# [Your objective]
Show all lines from the material that carry the word "Toggle".
*** Input for this task
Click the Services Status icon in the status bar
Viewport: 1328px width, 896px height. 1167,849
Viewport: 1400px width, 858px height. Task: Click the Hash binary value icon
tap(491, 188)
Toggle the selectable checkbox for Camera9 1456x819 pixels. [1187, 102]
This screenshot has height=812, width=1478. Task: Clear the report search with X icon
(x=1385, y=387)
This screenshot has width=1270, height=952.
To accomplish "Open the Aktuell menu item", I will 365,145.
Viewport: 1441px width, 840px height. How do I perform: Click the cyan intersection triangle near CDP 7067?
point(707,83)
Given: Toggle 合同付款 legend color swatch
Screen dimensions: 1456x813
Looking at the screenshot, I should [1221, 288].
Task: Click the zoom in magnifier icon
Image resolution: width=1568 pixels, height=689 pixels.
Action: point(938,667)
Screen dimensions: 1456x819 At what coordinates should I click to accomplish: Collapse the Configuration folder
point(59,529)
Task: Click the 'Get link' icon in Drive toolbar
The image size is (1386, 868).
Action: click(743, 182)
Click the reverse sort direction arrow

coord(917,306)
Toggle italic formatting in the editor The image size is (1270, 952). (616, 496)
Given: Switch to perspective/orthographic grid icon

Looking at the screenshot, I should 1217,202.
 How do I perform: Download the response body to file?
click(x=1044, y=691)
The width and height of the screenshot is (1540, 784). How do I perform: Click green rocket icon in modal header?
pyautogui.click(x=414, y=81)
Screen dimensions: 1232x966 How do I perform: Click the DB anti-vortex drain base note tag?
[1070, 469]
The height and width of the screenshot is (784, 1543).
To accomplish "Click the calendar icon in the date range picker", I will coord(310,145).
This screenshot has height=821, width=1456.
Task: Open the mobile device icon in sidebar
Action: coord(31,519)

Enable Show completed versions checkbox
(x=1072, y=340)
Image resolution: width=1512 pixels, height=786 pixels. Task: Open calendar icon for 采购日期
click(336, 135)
******
# [Written response]
Toggle the selectable checkbox for Camera9 1456x819 pixels. [1187, 102]
Given: Toggle 合同付款 legend color swatch
Toggle italic formatting in the editor The image size is (1270, 952). (616, 496)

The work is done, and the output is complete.